Moderasi Beragama sebagai Perekat Keindonesiaan

Indonesia adalah negara yang religius dan majemuk. Kemerdekaan beragama dijamin oleh konstitusi, namun mengelola keberagaman ini bukanlah hal yang mudah. Moderasi beragama diperlukan sebagai perekat antara kehidupan beragama dan kebangsaan. “Moderasi beragama mencakup toleransi, penyelarasan antara agama dan politik, hukum, pelayanan publik, dan ekspresi publik,” ujarnya. Moderasi beragama dalam Bahasa Arab memiliki arti ‘tengah-tengah’, ‘adil’, dan ‘berimbang’. Ini adalah cara pandang yang mengutamakan kemaslahatan umum dan harus berdiri di atas prinsip keadilan.

Indikator dan Kunci Moderasi Beragama

Ada empat indikator moderasi beragama: komitmen kebangsaan, toleransi, anti-kekerasan, dan penghargaan terhadap tradisi. Dari konsep ini, ada sembilan kunci moderasi beragama yang harus dihidupkan. “Mencintai negeri adalah bagian dari keimanan. Kita harus menjaga keseimbangan antara nilai kemanusiaan universal, keumatan, dan kebangsaan. Tidak memisahkan diri sebagai warga bangsa dan umat beragama adalah esensi dari menjadi manusia Indonesia seutuhnya,” katanya.

Mengampanyekan Moderasi Beragama: Pendekatan dan Tantangan

Untuk menjalankan kampanye moderasi beragama, kita membutuhkan pondasi moral yang kuat, pemahaman tentang cara kerja otak, serta data mengenai kekerasan terhadap perempuan. Pondasi moral mencakup enam aspek: apakah suatu tindakan mengayomi atau membahayakan, keadilan keuangan, kesetiaan, kewenangan, kesakralan, dan kemerdekaan. Memahami tiga lapisan otak manusia—otak reptil, otak limbik, dan otak neokorteks—juga penting dalam memahami perilaku manusia.

Mbak Alim juga menyoroti tren kekerasan seksual yang kerap terjadi di lingkungan pendidikan dengan samaran keagamaan. “Tantangan moderasi beragama termasuk menguasai landasan bayani, burhani, dan irfani. Konsistensi, kreativitas, keterbukaan terhadap kritik, dan sumber daya yang cukup adalah elemen penting dalam perjuangan ini,” tambahnya. Kolaborasi antargenerasi sangat penting untuk mencapai Indonesia Emas 2045.

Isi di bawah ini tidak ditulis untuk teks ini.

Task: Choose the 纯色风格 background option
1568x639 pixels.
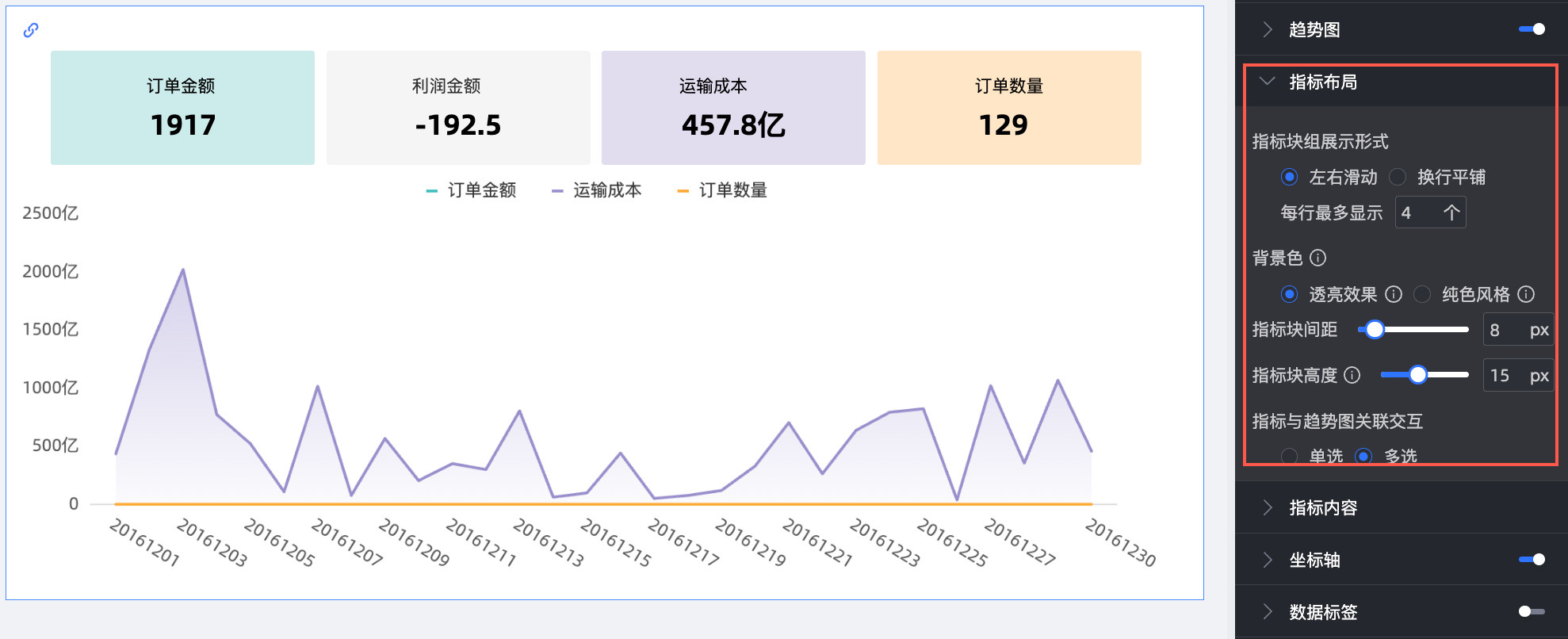Action: 1423,294
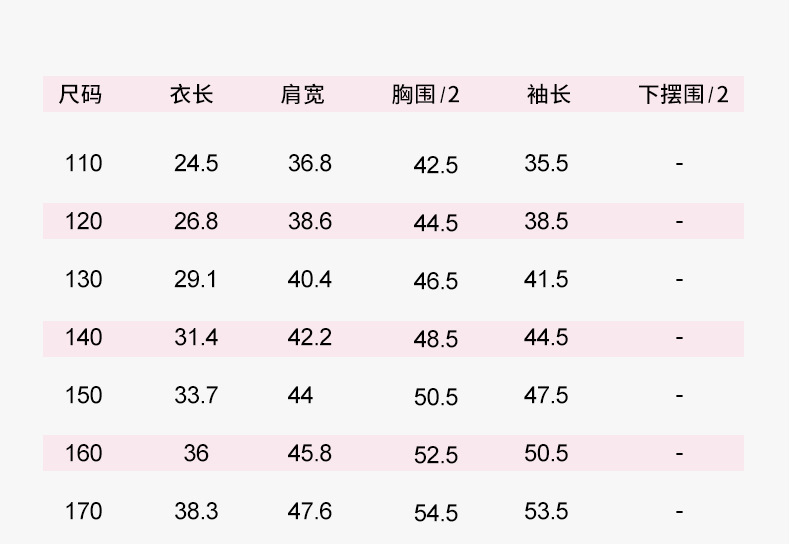Click the 下摆围 dash in size 110 row
The height and width of the screenshot is (544, 790).
(679, 163)
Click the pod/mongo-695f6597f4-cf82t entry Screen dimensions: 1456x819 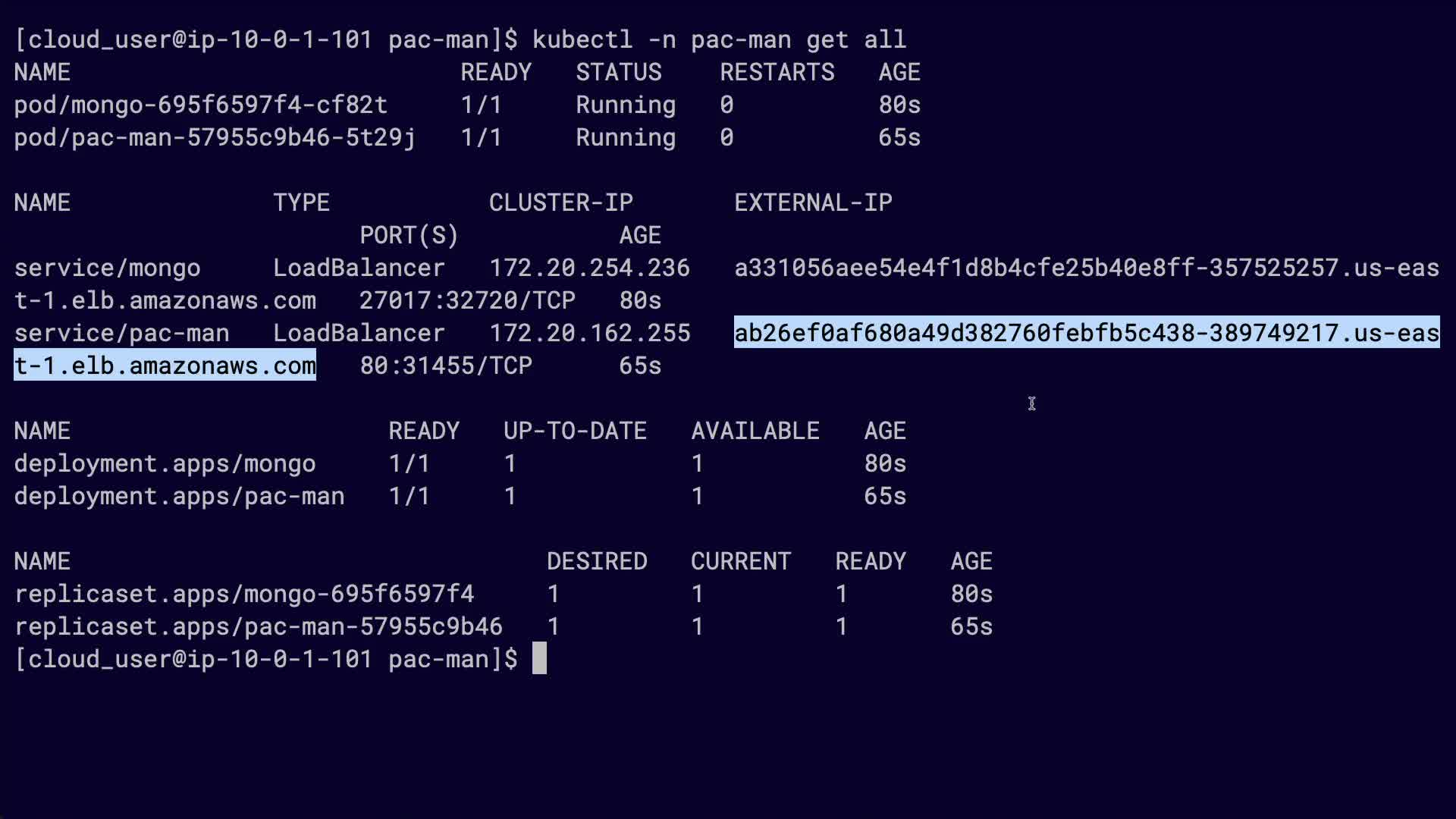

Melalui pemahaman mendalam dan kolaborasi, Mbak Alim percaya bahwa kita dapat menciptakan masyarakat yang lebih adil, seimbang, dan harmonis. Hak-hak perempuan harus dihargai dan moderasi beragama harus menjadi landasan dalam kehidupan sehari-hari. “Dengan demikian, kita bisa merawat keindonesiaan dan keberagamaan secara utuh,” pungkasnya.